▸ **Supplied data**:

==================================================

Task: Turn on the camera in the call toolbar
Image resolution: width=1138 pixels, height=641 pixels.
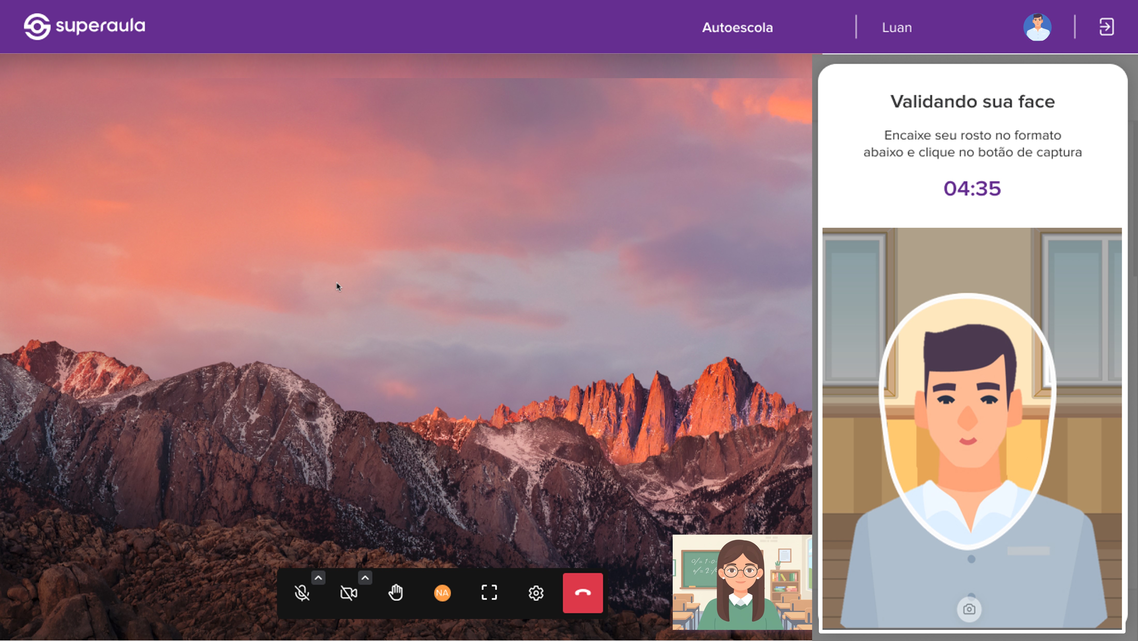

==================================================

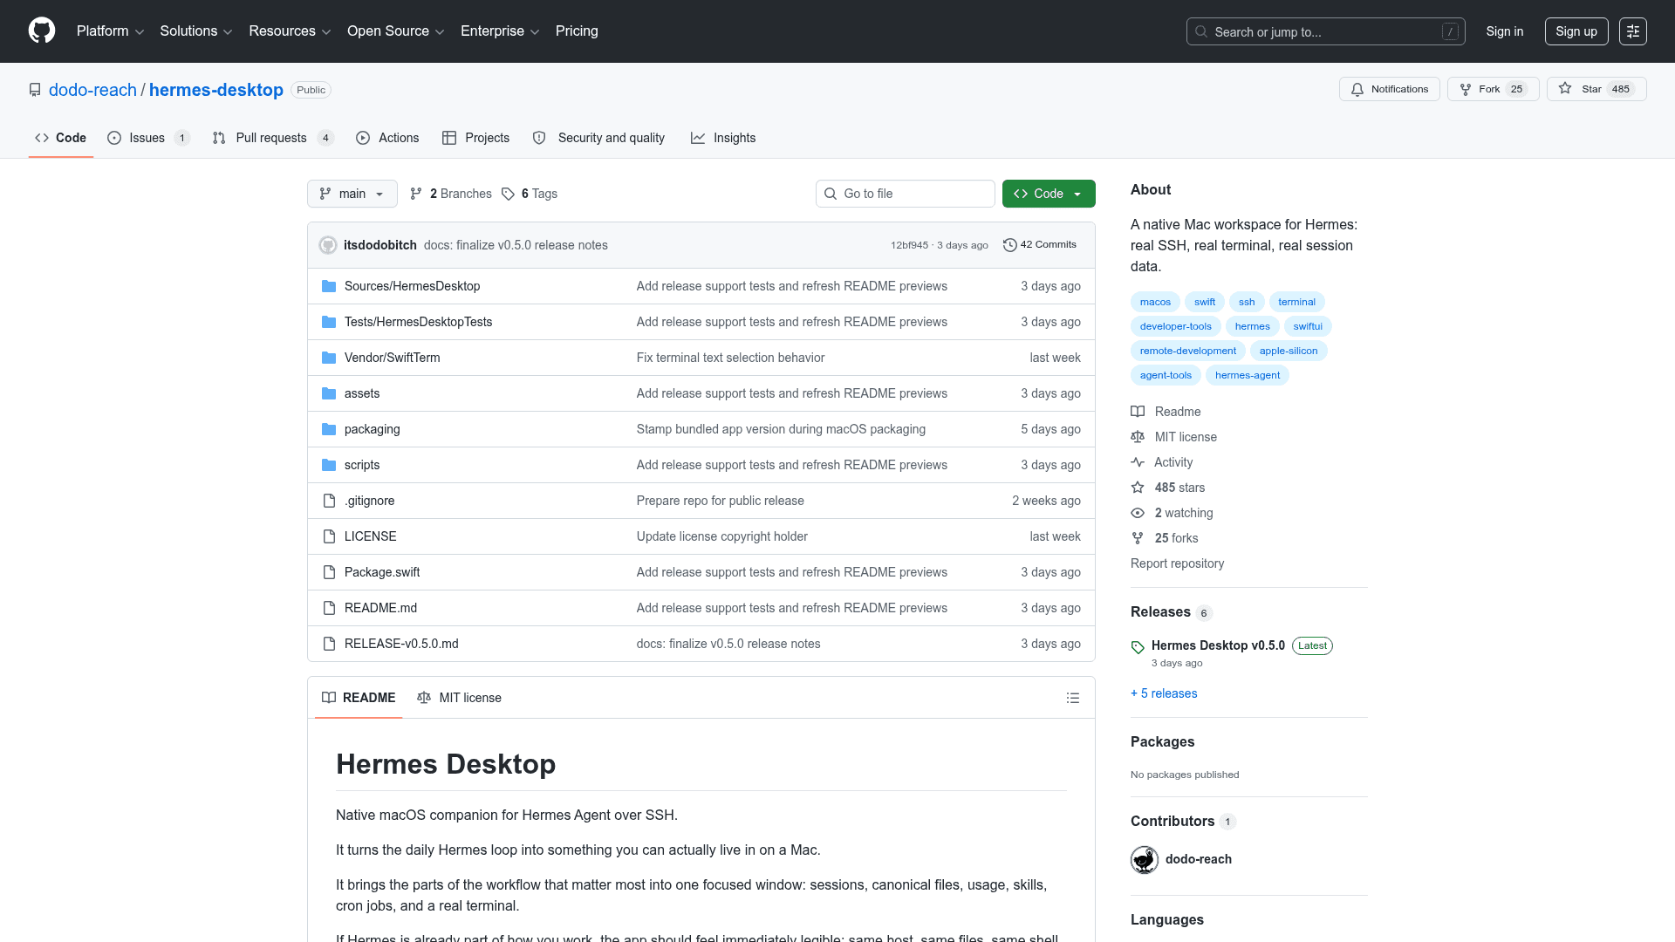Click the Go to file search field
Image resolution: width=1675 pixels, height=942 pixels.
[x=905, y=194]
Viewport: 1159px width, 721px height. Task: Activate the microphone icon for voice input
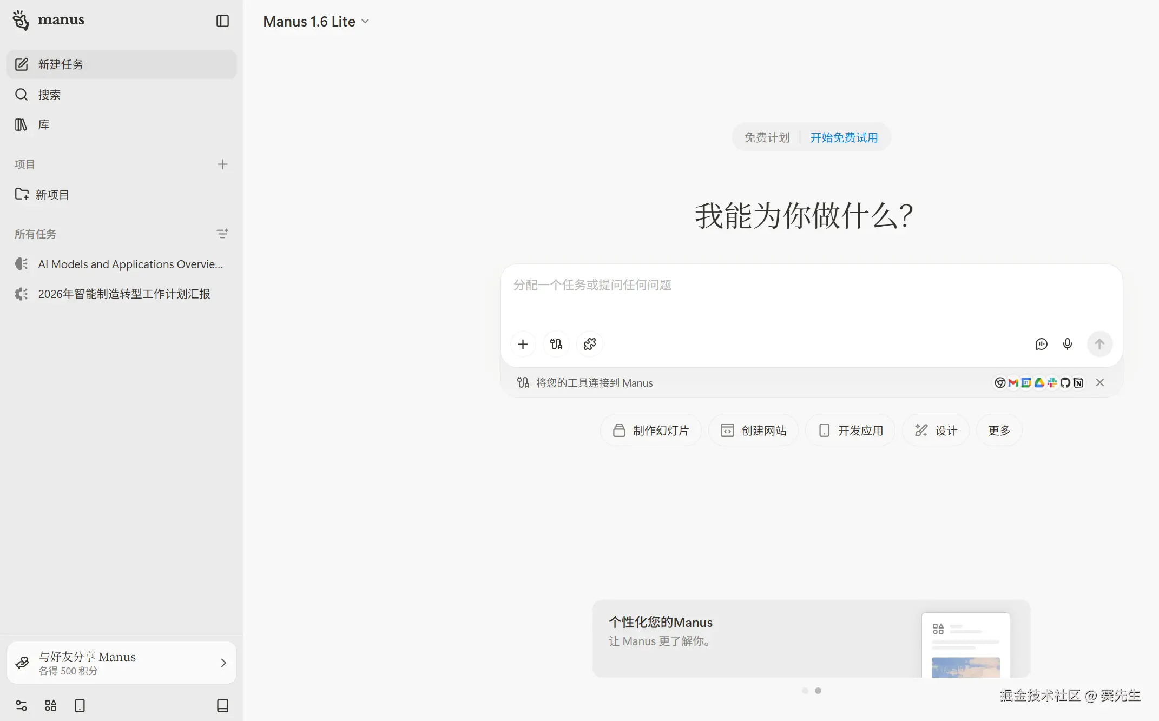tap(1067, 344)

==================================================

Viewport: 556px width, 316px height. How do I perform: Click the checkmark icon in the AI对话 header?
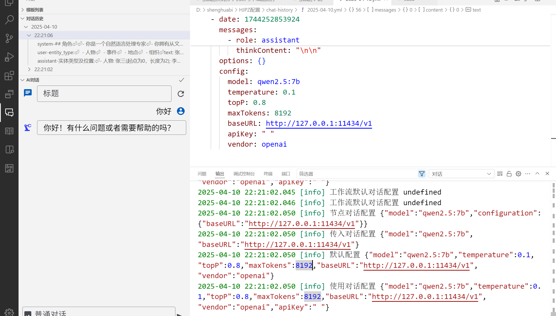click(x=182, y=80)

==================================================

▸ **Required action**:
Beginning at the line with "Task: Turn on the camera in the call toolbar" and ending at the line with "Image resolution: width=1138", reproduce each line of the data above exactly, and add no other lines.

▸ **Solved problem**:
Task: Turn on the camera in the call toolbar
Image resolution: width=1138 pixels, height=641 pixels.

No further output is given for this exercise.